尊氏にとっては、後醍醐天皇が「投降」に近い形で入洛して来たことで、ほぼ政権を掌握できた状態となりました。
延元元/建武3(1336)年11月7日、尊氏は「建武式目」を発表して武士たちに職務に当たる際の心構えを示しました。鎌倉幕府の基本法が「御成敗式目」で、室町幕府の基本法が「建武式目」である……と私は授業で習った気がするのですが、どうも「建武式目」は法令というより、これから武家政権を創設するぞという意志を示した文書のように見えます。
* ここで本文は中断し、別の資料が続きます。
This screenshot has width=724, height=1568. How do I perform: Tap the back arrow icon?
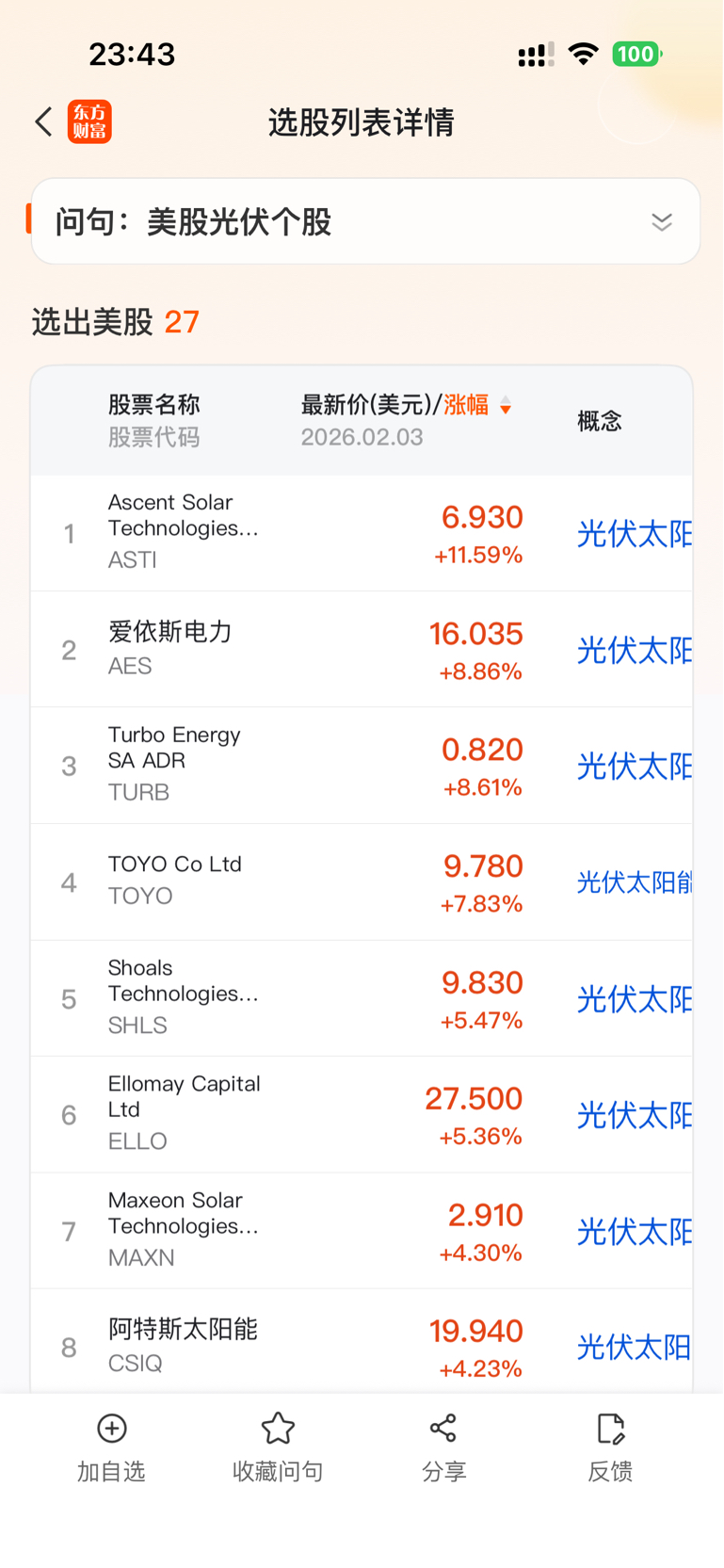[43, 121]
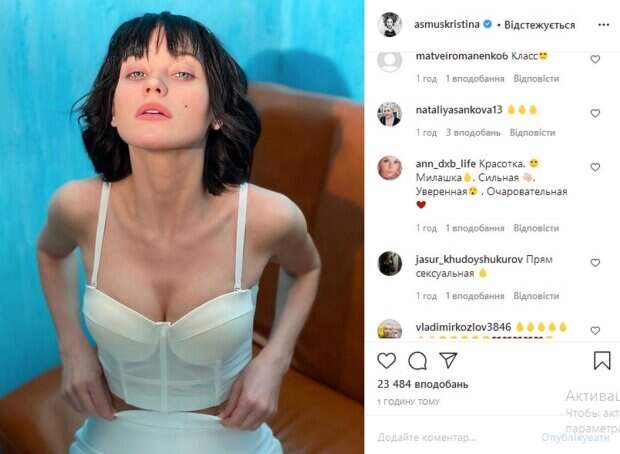The image size is (620, 454).
Task: Like the post with the heart icon
Action: coord(386,361)
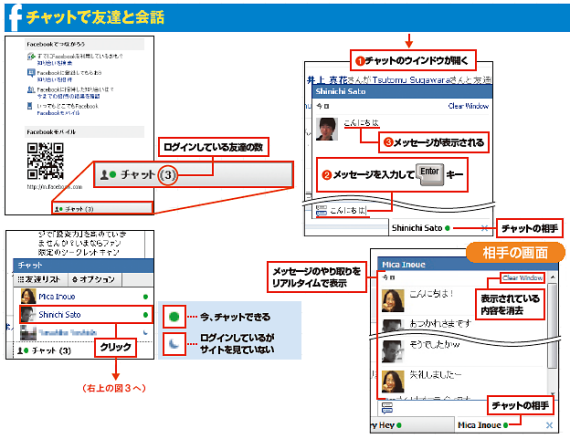Screen dimensions: 570x438
Task: Click Clear Window in Mica Inoue chat
Action: (x=522, y=278)
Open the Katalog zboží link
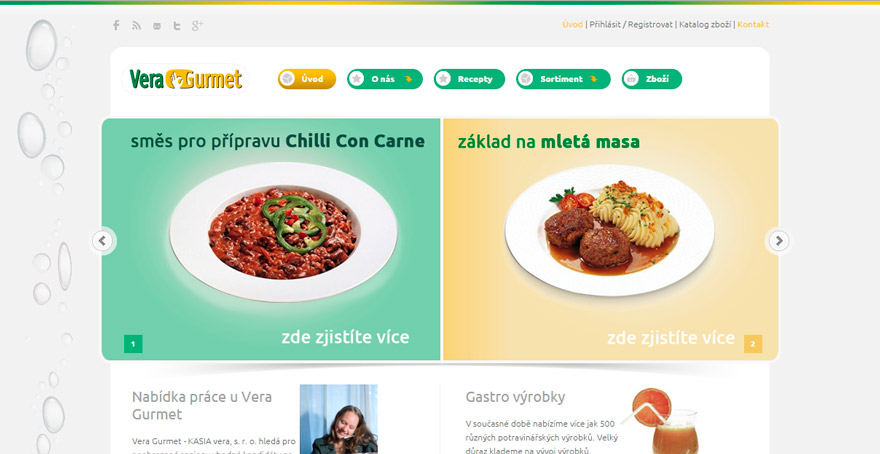880x454 pixels. (705, 25)
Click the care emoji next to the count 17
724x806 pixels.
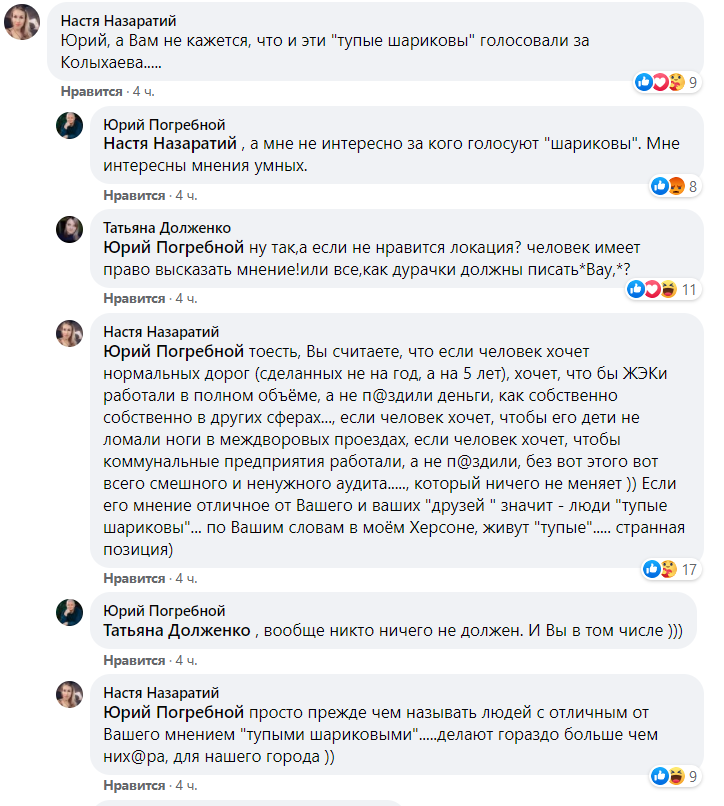click(x=668, y=567)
要約すると次のようなものです。
〇第1条 武家は鎌倉にあるべきか否か
鎌倉は初めて武館を構えて(北条)義時殿が天下を治めた土地であり、縁起のよいところであるが、その後の北条家は権力をほしいままにして悪政を行い、滅亡に至った。結局のところ栄えるか滅ぶかは、場所に関係なく正しい政治を行えるかどうかなのだ。もし鎌倉に移りたいという者が多ければ考えることとする。(つまり引き続き京にいることにしよう)
〇第2条 政道について
武家の全盛の頃を手本とし、善政を施すつもりである。重要なことは次のとおり。
1 倹約すること
2 大勢で酒を飲んで遊ばないこと
3 狼藉しないこと
……以下、武士の在るべき姿について17項目まで挙げられています。17項目としたのは、聖徳太子の十七条憲法を意識してのことと考えられます。
この建武式目第1条を見ますと、北条義時の時代を理想と位置づけ、その政権を継承しようとする態度が窺えます。原文では「武館を構へ」という言葉を用いていますが、これは武家政権を開設することを指し、あわせて鎌倉に移るべきかどうかを議論するということは、まさに武家政権を立ち上げて統治する意志を示したと解釈して良さそうです。
なお、室町幕府の成立時期については複数の説があり、
・建武式目制定: 延元元/建武3(1336)年11月7日
・足利尊氏の征夷大将軍就任: 延元3/建武5(1338)年8月11日
・足利義満の室町御所への転居: 天授4/永和4(1378)年3月10日
などが挙がっており、この「建武式目」が制定されたことをもって室町幕府が成立したと捉える研究者もいます。
いずれにせよ、尊氏が鎌倉幕府と同様に武士を統治する意図を対外的に表明した「建武式目」は、政治史上重要な位置を占める文書といえるでしょう。